Wikipedia … oh dear!

I’ve known for a long time – in fact ever since my Librarian colleagues brought it to my attention and advised me to use it with great care – that Wikipedia was, and is, not a reliable source for information. Along with the myth of “just google it” to get information on almost anything … and then not subsequently and consciously make a decision on whether the search results returned were reliable, or even the best, the other myth has been “just look it up on wikipedia”.
I’ve subscribed to this myth – quite literally – donating regularly when asked, thinking that a collective is, and was, a good way to collect and curate information – harnessing the power, enthusiasm and knowledge of the crowd to plant, weed and publish articles. Whilst I realised that it could NEVER be an authoritative reference source, I accepted it as a good, quick and easy way of looking things up. My online dictionary/encyclopedia. Not any more.
I’ve written about why this came to my attention on my other blog – “Just thoughts …” in this article – “Well this is fascinating, and very disturbing …” but I thought it important to bring it to your attention on this blog as well. The issue is that reputable professionals are being targeted by anonymous “editors” on Wikipedia and having entries about them taken down.
As I understand it – and please add to my knowledge if incomplete or incorrect – the way Wikipedia works is that once you’ve established the right to create an entry – a page – that article can be modified through voting up or down proposed changes. Beyond that however it would appear that if you have a privileged position – obtained it would seem solely by virtue of the amount of your activity – you can propose deletion of any other entry, and then it’s up to others to vote to keep an article, or indeed support the deletion. It is therefore very easy to co-ordinate an attack on a Wikipedia page to have it removed. In the case of an individual, if they didn’t create the page for themselves, no reference will be made to the person targeted, they do not have any rights to object, they may not even know the page written about them is under discussion for deletion. They can cease to exist on Wikipedia!!!
So we have an extension to our world of fake news; that is the deletion of truth. What is the world coming to!
 

Well this is fascinating, and very disturbing …

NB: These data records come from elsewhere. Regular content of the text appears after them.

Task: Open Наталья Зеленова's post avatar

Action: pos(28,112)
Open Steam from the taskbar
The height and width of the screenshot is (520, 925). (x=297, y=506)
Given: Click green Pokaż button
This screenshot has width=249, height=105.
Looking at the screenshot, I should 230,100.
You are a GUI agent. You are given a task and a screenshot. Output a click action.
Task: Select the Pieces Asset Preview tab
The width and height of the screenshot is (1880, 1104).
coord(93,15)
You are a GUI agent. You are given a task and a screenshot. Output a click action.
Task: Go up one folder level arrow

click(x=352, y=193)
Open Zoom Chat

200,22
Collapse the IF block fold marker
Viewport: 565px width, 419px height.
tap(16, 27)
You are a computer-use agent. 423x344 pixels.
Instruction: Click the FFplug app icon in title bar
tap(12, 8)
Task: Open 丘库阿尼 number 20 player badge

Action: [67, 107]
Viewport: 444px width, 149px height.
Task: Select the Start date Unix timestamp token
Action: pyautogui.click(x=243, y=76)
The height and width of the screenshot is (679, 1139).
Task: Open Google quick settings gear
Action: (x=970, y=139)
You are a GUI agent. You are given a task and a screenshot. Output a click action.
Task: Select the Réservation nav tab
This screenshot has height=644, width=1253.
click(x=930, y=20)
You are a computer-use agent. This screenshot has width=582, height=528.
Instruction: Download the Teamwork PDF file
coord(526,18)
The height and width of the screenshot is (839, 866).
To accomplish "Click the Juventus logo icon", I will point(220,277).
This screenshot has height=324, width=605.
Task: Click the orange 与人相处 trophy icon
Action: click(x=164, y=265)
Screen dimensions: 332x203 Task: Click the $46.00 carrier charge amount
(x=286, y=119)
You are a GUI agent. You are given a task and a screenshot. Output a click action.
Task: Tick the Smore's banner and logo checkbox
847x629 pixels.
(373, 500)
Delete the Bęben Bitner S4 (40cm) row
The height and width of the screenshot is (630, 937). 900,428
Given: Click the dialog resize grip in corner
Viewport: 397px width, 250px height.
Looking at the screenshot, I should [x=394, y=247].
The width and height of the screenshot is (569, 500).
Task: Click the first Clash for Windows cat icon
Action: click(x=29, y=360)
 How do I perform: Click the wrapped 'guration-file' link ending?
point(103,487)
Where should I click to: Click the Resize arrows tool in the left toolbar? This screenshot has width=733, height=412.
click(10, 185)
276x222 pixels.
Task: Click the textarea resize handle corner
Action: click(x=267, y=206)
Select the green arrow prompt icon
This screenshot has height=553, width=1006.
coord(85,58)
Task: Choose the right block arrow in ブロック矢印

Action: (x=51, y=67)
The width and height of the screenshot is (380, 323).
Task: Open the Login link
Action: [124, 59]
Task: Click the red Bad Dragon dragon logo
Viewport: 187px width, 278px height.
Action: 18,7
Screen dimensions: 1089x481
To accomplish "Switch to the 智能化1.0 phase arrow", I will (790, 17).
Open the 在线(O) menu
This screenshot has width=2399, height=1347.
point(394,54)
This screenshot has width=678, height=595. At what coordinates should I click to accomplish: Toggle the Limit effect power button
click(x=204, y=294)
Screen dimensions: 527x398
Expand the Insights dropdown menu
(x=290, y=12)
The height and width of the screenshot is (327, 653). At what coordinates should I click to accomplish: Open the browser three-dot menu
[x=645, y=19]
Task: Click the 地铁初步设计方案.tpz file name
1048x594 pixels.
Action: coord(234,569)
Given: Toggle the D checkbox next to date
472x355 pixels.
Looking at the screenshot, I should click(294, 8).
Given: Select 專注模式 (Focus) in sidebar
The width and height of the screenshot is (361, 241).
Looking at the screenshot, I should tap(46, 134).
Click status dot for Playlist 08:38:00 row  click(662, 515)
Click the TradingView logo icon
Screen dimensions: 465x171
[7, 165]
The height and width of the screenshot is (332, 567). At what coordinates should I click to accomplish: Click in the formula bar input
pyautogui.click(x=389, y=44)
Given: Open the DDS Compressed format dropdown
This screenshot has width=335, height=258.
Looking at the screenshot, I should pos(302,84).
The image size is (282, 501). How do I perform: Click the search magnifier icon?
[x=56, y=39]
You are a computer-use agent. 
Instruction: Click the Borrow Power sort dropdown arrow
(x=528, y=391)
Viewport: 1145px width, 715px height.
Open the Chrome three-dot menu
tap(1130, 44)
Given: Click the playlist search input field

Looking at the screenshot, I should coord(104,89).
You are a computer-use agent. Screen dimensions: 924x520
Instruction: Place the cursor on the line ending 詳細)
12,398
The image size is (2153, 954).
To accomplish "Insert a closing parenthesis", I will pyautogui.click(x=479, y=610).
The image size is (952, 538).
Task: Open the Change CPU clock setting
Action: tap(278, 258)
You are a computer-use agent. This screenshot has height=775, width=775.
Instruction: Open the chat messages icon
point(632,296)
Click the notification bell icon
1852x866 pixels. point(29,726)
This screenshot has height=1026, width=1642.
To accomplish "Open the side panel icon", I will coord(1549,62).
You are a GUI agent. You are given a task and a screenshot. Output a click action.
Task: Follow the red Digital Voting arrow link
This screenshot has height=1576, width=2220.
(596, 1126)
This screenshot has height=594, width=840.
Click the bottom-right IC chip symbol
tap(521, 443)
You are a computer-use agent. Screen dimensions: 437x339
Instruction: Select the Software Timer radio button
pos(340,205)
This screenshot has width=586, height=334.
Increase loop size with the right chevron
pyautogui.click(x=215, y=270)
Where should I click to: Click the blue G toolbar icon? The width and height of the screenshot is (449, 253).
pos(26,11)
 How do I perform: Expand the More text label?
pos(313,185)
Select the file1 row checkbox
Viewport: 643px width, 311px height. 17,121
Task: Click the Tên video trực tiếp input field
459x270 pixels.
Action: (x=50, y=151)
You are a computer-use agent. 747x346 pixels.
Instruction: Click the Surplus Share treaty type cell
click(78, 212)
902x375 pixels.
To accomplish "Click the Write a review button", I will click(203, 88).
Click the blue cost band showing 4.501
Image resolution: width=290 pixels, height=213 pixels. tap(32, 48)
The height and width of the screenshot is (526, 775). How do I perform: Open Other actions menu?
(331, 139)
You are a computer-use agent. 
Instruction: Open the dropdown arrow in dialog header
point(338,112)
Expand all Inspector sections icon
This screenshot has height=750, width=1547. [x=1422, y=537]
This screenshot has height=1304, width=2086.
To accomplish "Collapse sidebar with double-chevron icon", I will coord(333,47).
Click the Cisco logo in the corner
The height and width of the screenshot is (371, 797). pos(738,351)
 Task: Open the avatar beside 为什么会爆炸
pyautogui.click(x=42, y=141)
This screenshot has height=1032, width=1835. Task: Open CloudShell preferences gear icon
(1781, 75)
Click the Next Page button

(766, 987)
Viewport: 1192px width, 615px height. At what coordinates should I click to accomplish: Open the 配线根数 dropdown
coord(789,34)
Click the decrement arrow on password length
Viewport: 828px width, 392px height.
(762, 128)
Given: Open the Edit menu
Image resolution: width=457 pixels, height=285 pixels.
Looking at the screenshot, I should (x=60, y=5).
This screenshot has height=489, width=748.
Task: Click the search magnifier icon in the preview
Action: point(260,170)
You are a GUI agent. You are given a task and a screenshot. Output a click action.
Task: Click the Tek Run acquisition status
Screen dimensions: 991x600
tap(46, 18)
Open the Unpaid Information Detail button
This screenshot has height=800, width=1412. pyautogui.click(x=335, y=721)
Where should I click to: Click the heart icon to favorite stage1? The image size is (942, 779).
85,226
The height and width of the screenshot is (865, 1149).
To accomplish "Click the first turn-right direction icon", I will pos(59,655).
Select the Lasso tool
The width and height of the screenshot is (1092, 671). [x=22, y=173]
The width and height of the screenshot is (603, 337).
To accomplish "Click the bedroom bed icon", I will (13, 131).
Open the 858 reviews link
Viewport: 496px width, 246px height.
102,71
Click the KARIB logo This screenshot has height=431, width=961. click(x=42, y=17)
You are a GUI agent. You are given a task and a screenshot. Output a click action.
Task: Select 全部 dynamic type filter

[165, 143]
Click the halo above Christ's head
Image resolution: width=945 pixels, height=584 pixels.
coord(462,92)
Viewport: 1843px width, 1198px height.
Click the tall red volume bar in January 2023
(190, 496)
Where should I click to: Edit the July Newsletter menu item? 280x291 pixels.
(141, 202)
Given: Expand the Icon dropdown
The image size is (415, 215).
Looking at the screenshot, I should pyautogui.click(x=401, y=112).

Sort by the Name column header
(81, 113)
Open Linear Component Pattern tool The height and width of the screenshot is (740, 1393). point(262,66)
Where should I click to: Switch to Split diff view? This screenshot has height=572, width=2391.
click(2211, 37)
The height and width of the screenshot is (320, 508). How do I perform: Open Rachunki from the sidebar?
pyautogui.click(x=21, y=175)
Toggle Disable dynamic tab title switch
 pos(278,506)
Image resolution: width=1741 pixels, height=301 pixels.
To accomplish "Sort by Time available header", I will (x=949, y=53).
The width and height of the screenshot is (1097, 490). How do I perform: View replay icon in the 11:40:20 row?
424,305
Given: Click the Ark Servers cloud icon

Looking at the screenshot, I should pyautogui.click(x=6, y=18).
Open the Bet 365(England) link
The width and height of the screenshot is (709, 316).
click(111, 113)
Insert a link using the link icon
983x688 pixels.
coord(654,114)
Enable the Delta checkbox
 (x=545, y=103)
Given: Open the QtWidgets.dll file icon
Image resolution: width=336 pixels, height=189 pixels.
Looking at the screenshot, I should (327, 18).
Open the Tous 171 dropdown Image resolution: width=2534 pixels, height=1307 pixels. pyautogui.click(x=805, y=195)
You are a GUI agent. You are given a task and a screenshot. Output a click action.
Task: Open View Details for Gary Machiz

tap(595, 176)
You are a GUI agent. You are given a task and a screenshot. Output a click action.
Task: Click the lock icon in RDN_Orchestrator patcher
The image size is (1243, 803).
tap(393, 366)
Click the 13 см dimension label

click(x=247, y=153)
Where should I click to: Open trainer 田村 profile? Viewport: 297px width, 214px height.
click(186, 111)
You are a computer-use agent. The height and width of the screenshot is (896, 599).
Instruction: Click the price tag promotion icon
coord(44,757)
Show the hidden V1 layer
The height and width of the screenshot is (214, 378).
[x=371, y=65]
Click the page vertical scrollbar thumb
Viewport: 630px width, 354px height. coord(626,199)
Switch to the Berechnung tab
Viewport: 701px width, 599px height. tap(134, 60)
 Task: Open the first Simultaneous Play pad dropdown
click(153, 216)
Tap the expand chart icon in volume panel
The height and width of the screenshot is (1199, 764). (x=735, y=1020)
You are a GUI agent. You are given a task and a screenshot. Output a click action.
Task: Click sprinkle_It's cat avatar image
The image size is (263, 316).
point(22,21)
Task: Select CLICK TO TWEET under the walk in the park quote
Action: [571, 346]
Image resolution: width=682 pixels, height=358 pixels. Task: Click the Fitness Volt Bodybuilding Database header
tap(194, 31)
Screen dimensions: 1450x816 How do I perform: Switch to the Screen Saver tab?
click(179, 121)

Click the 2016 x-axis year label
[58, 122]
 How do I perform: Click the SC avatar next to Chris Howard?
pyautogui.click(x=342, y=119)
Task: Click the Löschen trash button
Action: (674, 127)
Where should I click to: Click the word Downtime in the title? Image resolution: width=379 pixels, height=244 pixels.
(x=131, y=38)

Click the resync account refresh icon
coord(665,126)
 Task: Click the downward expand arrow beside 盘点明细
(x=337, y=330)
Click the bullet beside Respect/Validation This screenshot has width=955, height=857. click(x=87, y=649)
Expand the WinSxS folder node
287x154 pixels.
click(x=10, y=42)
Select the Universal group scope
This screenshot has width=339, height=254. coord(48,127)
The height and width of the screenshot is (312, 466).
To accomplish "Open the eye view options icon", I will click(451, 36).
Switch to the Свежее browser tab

Real science and real people, yes “experts”, are now being attacked by faceless and anonymous “editors” of Wikipedia, for many and various reasons. Someone who’s writing is well respected, but happens to dispute the relevance of “the cholesterol hypothesis” in causing Coronary Heart Disease has just posted that his entry has been removed …

http://drmalcolmkendrick.org/2018/12/18/wikipedia-a-parable-for-our-times/

When you go to Wikipedia to try and find out what’s been happening, you can land here …

en.wikipedia.org/wiki/Wikipedia:Articles_for_deletion/Malcolm_Kendrick

… and you discover the most spurious reasoning behind editorial decision making, where opinion scores higher than fact. If you shout loud enough, and often enough, your opinion counts. Kendrick who never even created his entry, which was biographical, rather than promoting his views, has been removed.

With that information at my disposal, I will now dispose of Wikipedia – they have had the last financial contribution from me!